LinkedIn Tests AI-Driven Hiring Assistant, Full Launch Expected In 2025
In a Rush? Here are the Quick Facts!
- LinkedIn’s new Hiring Assistant automates recruitment tasks like sourcing and candidate outreach.
- The AI tool builds candidate pipelines based on hiring goals and job descriptions.
- It’s available in English initially, with plans for additional languages later.
LinkedIn has launched its latest AI tool: the Hiring Assistant. This new feature, currently in testing with select enterprise clients, promises to streamline recruitment tasks by automating the process of drafting job descriptions, sourcing candidates, and managing outreach.

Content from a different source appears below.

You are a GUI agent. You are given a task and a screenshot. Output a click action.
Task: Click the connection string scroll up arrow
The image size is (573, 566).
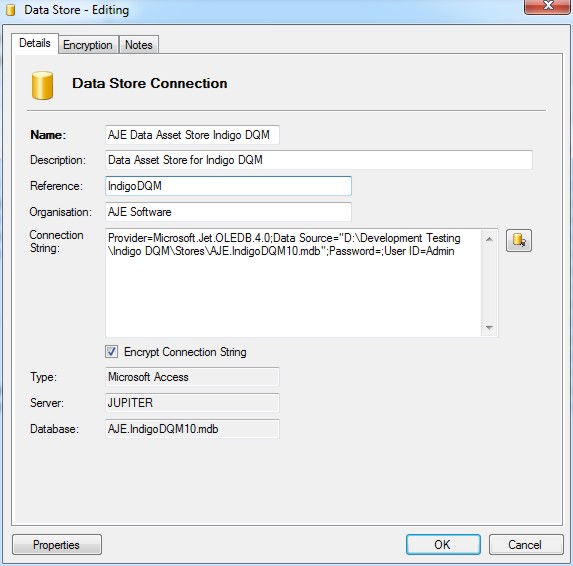pyautogui.click(x=489, y=239)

This news follows last month’s criticism of LinkedIn for using user data to train its AI models without explicitly informing users beforehand.
Expected to launch widely in late 2025, the Hiring Assistant represents a major push by LinkedIn into the AI-driven recruitment space. The Hiring Assistant is designed to assist recruiters at each stage of the hiring process.
By analyzing user-generated notes and company hiring goals, the AI builds a pipeline of candidates, identifying applicants, drafting initial outreach messages, and answering basic candidate questions about the role.
The tool can operate autonomously, continuously sourcing new candidates even while recruiters conduct interviews with others.
The assistant will also integrate with third-party application tracking systems, but is primarily trained on LinkedIn’s own network data, covering 1 billion users, 68 million companies, and a database of over 41,000 skills, as reported by TechCrunch.
Currently available only in English, the Hiring Assistant is expected to support more languages as development progresses. The platform will initially deploy the assistant to large enterprises, with companies like AMD, Canva, Siemens, and Zurich Insurance among the early testers, noted TechCrunch.
In addition to handling basic recruitment tasks, LinkedIn intends to equip the Hiring Assistant with features for managing candidate interactions, from scheduling interviews to coordinating follow-ups, noted TechCrunch.
While LinkedIn has used AI in its backend for years—often in ways that anticipate user connections—this is one of its most direct applications aimed squarely at LinkedIn’s B2B recruitment clients, said TechCrunch.
As LinkedIn increasingly relies on artificial intelligence to power new functionalities, the Hiring Assistant could reshape how recruiters find and engage top talent in a competitive market.